Europa é chamada a assumir maior papel na OMS após saída dos EUA, alerta ex-responsável do CDC

A decisão dos Estados Unidos de abandonarem a Organização Mundial da Saúde (OMS) está a gerar fortes preocupações no seio da comunidade internacional de saúde pública. O alerta foi lançado por Dimitris Daskalakis, especialista greco-americano em doenças infecciosas e antigo diretor da Comissão de Vacinação dos Centros de Controlo e Prevenção de Doenças (CDC), bem como ex-funcionário da Casa Branca na área da saúde.

Segundo Daskalakis, a cooperação entre os EUA e a OMS ia muito além do apoio financeiro. Tratava-se, explicou, de um elemento central da vigilância epidemiológica global e de um instrumento essencial da diplomacia em saúde pública. Através dessa parceria, os Estados Unidos tinham acesso a informações provenientes de várias regiões do mundo, fundamentais para identificar epidemias, infeções emergentes e novas ameaças sanitárias.

Para o especialista, a retirada norte-americana poderá conduzir ao isolamento do país e à perda de influência nas decisões estratégicas globais.
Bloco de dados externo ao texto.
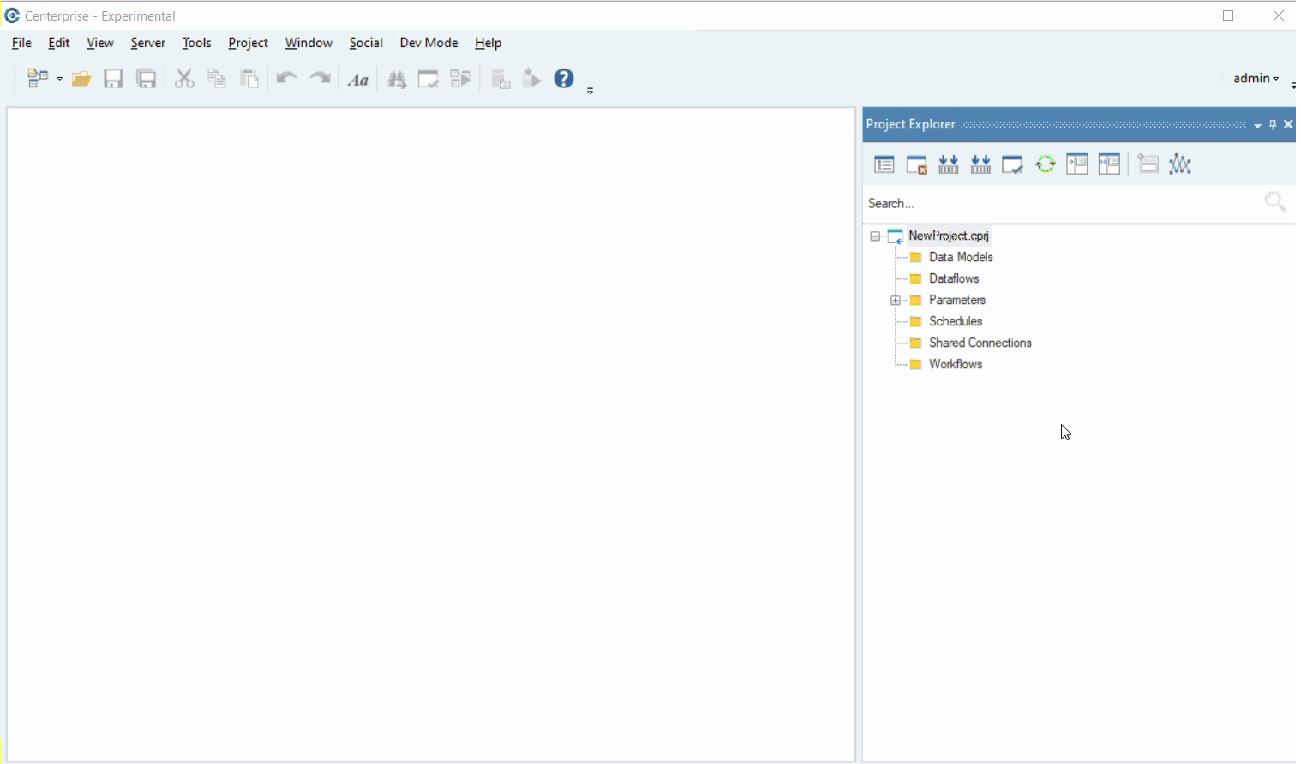This screenshot has height=764, width=1301.
Task: Click the window with red X icon
Action: [x=916, y=164]
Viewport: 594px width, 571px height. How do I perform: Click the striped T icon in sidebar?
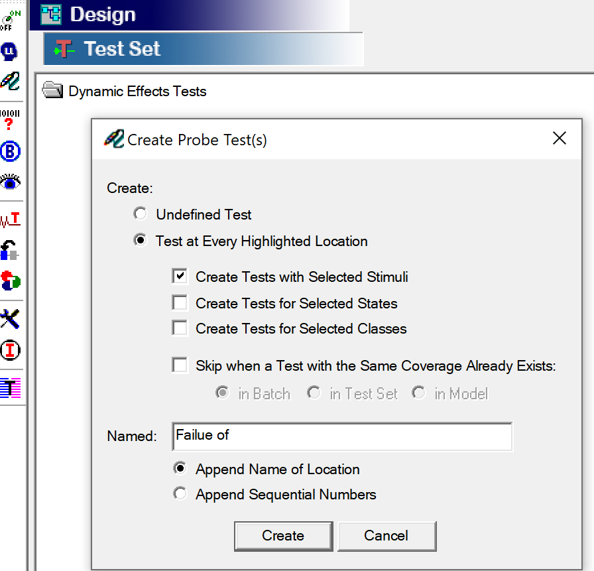point(11,387)
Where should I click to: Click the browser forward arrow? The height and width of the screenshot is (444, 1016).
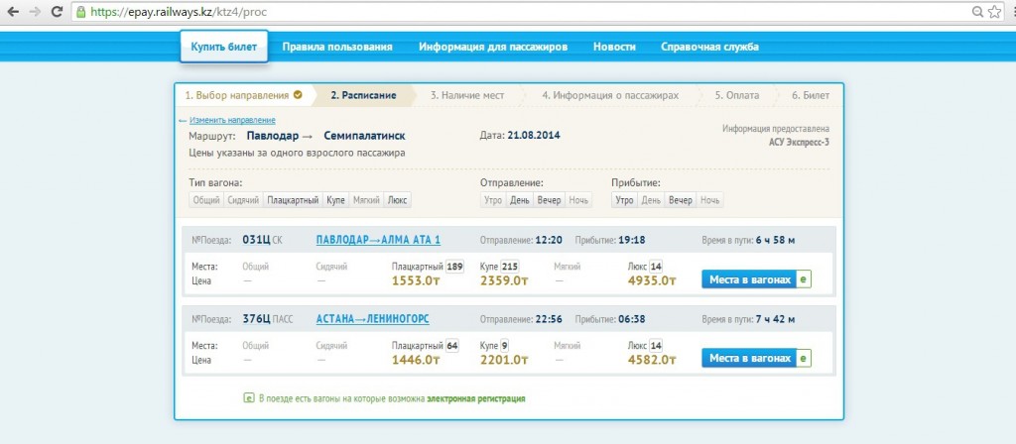tap(35, 13)
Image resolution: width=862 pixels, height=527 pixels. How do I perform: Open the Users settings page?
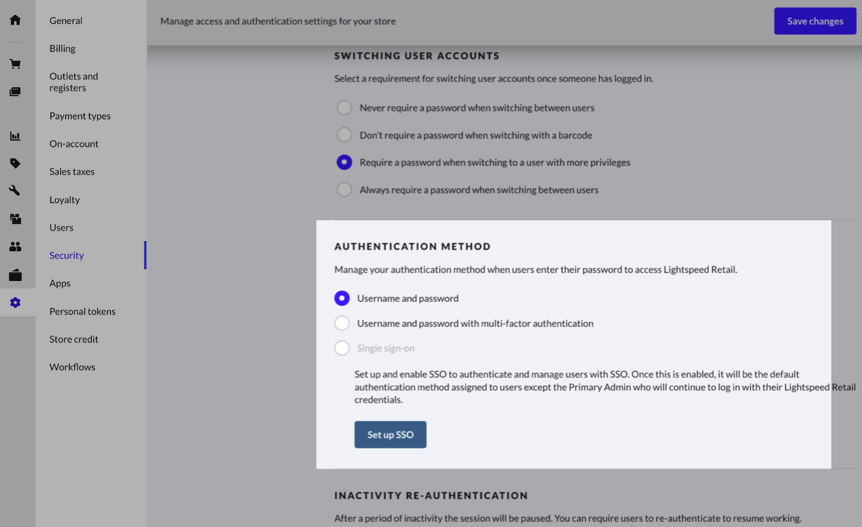[61, 227]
Entre as consequências apontadas está a exclusão dos EUA dos debates sobre a formulação anual das vacinas contra a gripe, o que poderá comprometer a sua eficácia. Além disso, a redução do financiamento enfraquece a capacidade da OMS de responder a futuras epidemias.

Daskalakis sublinha que os impactos não se limitam ao território norte-americano, estendendo-se à saúde pública mundial. O recuo dos Estados Unidos na preparação para pandemias, aliado à diminuição de investimentos e a opções políticas controversas, cria uma lacuna significativa na segurança sanitária internacional.

O especialista manifestou ainda preocupação com a atuação do secretário de Estado da Saúde, Robert F. Kennedy Jr., alertando para o risco de desestabilização da infraestrutura de vacinação nos EUA. Na sua visão, esse cenário pode levar os fabricantes a considerarem economicamente inviável a produção de vacinas.

Ao mesmo tempo, Daskalakis identifica neste contexto um desafio, mas também uma oportunidade para a Europa. Defende que os países europeus podem assumir um papel mais ativo, ajudando a preencher parte do vazio deixado pelos EUA, sobretudo nas áreas da prevenção de pandemias e da distribuição equitativa de vacinas.

Referindo-se às políticas de saúde defendidas por Robert Kennedy Jr., o especialista observou que algumas ideias encontram paralelo em países europeus, como a Dinamarca. Contudo, ressalva que esses modelos funcionam porque estão inseridos em sistemas de saúde com cobertura universal, algo que não existe nos Estados Unidos.

Na sua perspetiva, existe nos EUA uma certa nostalgia em relação aos sistemas europeus de saúde, sem que haja vontade política para implementar cuidados de saúde universais. Essa contradição ajuda a explicar, segundo ele, as profundas desigualdades no acesso à saúde num sistema fortemente orientado para o lucro.

Com uma longa trajetória na luta contra o VIH, Daskalakis recorda a importância de programas como o PEPFAR, que permitiram salvar milhões de vidas através do acesso à terapia antirretroviral. Qualquer enfraquecimento dessas estruturas, adverte, representa um retrocesso perigoso, sobretudo para grupos vulneráveis como utilizadores de substâncias e pessoas LGBTI.

Por fim, explicou que a sua saída do CDC foi motivada por um sentido de responsabilidade. Para Daskalakis, quando a ideologia se sobrepõe à ciência e determinados limites são ultrapassados, manter o silêncio deixa de ser uma opção.